• **EXTRAIT DU DOCUMENT**:
****************************************

Un autre titre se nomme “Morricone”. Quand on l’a composé, on a remarqué qu’il comportait un peu un thème lancinant, avec un côté dodelinant qui pouvait faire penser aux films de Morricone. En tout cas, ça ne nous dérange pas de reconnaître ouvertement qu’on a des influences.
Julien Garnier : Ce qui est étrange à propos de cet album, c’est son coté pop, alors que nous-mêmes n’avons pas écouté énormément de pop. On a plutôt écouté du rock, ou du rock indé comme Pavement, Blonde Redhead. On n’a pas une culture pop incroyable.
L’album a une prétention pop, mais il n’est pas que ça.
C’est vrai, certains l’appellent pop, d’autres folk. Il y a certainement une dimension acoustique, mais l’appellation folk a été utilisée pour présenter le groupe, même si on ne se considère pas vraiment comme un groupe folk. Le folk est plus revendicatif, comme le folk des années 60 par exemple.
Julien Garnier : Et puis il faut dire qu’il y a une attitude et un style qui vont avec le folk, qu’on n’a pas du tout.
Votre musique est plus travaillée que du folk acoustique.
C’est assez arrangé, c’est vrai. Certaines chansons notamment ont été assez travaillées en studio. Mais d’autres sont nées d’un format folk – voix et guitare sèche – et, au fil des arrangements, on s’est plutôt orientés vers un format pop ou rock.
Certains essaient de vous rattacher à une certaine scène folk qui existerait en France. Je pense à New Pretoria, Herman Düne, ce genre de choses. Qu’en pensez-vous ?
On m’a déjà parlé d’Herman Düne, mais je ne suis pas sûr qu’on soit vraiment proche musicalement. C’est la même grande famille, si on veut, mais Herman Düne est plus orienté folk/americana, alors que nous, on vise autant la pop anglaise que la pop américaine. De toute façon, il y en a toujours qui essaient de coller des étiquettes. On pourrait parler de certains articles, qui nous donnent l’impression de ne pas avoir écouté l’album : ils vont faire des liens avec des groupes avec lesquels on ne ressent aucune affinité ! Nous, on utilise les guitares folk à foison, sans être forcément folk.

****************************************

• **EXTRAITS D'ENTRÉES**:
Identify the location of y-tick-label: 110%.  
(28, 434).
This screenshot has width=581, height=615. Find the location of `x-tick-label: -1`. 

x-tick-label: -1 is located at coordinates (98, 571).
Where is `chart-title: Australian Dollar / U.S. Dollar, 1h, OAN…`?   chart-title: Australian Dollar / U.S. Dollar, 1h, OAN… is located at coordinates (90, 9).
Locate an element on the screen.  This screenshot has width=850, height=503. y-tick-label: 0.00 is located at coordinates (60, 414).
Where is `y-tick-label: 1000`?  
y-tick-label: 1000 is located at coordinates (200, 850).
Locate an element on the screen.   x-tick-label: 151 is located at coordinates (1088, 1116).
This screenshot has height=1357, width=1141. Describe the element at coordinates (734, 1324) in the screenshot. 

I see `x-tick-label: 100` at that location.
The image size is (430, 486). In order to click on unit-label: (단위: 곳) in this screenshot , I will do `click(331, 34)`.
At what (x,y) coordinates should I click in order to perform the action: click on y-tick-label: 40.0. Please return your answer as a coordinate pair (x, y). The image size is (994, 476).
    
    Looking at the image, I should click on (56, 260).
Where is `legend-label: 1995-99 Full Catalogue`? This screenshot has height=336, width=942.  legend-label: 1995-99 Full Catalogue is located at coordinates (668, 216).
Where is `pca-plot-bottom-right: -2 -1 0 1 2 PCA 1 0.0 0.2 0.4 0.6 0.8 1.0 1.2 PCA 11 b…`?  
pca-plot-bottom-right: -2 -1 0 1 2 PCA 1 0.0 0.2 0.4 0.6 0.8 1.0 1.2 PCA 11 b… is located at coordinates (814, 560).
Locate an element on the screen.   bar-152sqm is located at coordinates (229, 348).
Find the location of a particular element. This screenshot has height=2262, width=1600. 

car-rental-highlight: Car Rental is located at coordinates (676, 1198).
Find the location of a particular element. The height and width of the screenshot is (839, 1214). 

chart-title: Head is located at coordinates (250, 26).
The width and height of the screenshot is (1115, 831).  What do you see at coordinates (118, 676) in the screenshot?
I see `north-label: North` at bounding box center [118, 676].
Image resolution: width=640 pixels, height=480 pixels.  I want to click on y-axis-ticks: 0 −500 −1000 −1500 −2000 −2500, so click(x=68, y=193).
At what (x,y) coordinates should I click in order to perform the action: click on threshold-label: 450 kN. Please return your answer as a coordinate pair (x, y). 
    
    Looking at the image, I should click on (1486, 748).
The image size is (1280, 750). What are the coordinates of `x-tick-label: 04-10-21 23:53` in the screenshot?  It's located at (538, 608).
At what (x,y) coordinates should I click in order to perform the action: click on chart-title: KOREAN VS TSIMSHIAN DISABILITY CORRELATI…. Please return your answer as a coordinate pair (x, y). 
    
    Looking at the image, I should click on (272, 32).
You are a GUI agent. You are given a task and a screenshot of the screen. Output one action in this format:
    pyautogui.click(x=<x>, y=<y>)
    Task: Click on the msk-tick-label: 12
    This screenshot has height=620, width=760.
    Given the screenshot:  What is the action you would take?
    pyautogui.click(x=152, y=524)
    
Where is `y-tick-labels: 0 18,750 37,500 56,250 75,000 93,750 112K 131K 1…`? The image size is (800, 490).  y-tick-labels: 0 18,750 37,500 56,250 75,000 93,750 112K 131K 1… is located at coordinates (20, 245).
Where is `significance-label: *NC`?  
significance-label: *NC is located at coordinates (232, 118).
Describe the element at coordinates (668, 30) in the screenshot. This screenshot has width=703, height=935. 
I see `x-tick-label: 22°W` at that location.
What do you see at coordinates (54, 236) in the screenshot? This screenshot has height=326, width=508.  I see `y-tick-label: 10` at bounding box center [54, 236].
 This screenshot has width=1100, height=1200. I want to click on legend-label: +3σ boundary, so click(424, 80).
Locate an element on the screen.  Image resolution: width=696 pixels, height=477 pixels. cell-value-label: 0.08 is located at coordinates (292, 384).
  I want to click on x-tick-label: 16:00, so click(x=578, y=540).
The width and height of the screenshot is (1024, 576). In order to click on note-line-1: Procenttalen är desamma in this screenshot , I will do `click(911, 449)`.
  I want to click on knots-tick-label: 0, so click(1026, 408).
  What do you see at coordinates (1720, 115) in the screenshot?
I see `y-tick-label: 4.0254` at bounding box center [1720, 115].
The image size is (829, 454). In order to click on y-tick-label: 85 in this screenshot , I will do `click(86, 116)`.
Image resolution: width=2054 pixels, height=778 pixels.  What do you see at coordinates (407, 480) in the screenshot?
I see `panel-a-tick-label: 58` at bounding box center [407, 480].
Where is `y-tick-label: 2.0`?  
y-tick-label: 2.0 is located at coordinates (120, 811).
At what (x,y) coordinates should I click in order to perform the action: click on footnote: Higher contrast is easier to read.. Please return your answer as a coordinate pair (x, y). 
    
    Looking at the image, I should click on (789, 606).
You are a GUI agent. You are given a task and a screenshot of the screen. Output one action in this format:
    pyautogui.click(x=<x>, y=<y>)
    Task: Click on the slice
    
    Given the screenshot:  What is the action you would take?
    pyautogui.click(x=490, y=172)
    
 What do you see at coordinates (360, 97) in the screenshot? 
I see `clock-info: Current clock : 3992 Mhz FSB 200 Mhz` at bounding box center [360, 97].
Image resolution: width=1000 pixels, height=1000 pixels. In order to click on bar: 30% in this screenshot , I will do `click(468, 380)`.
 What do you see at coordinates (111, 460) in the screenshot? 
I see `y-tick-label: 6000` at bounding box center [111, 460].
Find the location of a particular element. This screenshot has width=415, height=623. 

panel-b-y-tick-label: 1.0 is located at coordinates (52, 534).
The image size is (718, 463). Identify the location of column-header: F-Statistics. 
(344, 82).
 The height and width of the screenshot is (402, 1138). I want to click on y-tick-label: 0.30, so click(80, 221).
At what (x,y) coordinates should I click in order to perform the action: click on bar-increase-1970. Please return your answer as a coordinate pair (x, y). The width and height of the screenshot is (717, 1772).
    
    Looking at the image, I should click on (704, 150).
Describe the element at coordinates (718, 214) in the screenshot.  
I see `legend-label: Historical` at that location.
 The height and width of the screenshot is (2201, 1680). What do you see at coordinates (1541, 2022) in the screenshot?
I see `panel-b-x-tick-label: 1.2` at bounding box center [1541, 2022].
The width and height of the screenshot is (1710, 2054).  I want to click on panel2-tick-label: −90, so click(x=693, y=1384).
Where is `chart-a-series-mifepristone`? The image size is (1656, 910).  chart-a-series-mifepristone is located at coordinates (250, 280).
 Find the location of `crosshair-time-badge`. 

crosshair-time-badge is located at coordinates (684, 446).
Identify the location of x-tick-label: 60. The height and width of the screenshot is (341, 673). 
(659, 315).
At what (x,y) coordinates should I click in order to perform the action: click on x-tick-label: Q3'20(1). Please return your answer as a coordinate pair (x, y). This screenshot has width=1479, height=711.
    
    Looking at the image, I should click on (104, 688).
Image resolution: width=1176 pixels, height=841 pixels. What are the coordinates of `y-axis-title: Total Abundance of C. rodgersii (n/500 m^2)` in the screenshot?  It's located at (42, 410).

****************************************

• **CONSIGNE**:
Rédigez la suite de l'entretien consacré à l'album du groupe, à partir de sa dernière phrase.

• **RÉPONSE**:
Sur l’album, il y a certains titres qui ont un côté plus expérimental. Je pense par exemple au titre chanté par une fille, qui a une dimension plus hypnotique.
Tu penses à “Picking”, le morceau un peu électro avec une voix féminine rappée ? La chanteuse, c’est Audrey, qui joue dans un groupe qui s’appelle Envelopes. C’est une amie ; on avait commencé à faire des démos ensemble, et on s’est dit qu’on ferait des titres pour l’album à venir. On avait une matière première musicale sans ligne vocale définie, et Audrey a eu l’idée de rajouter un rap sur ce morceau. C’était amusant de partir sur un trip un peu plus électro. Il y a aussi “Too Much Space”, qui comprend également une batterie électronique. Au départ, c’était plutôt né de contraintes, n’ayant pas de batterie chez nous, on a eu recours à une batterie synthétique, ce qui donne ce côté plus bancal, qu’on aime bien.
Mais la dimension électro n’est pas une direction que pourrait prendre Hey Hey My My…
Non, ça reste au gré des propositions et des rencontres. On verra si on met un morceau salsa sur le prochain album ! (rires)
Justement, est-ce que vous pensez déjà à la suite ?
On y pense. La seule chose qu’on souhaite pour la suite, c’est que le côté boisé soit arrangé avec un peu plus d’énergie, pour aboutir à quelque chose de plus rock. Et un peu plus psyché aussi. C’est la direction qu’on se donne, sans calcul précis.
Comment envisagez-vous la scène ? Une bonne réputation scénique vous précède déjà…
On avait commencé à jouer avec deux guitares folk. Puis on s’est entouré de Jeff et Michel, qui a fait les batteries avec nous sur l’album. Sur le live, on a pris une tournure un peu plus rock, plus saturée.
Julien Garnier : Ca vient aussi du fait que, au sein de British Hawaii, on avait un son et une énergie plus rock, voire punk-rock. On a donc transféré cette énergie-là sur Hey Hey My My.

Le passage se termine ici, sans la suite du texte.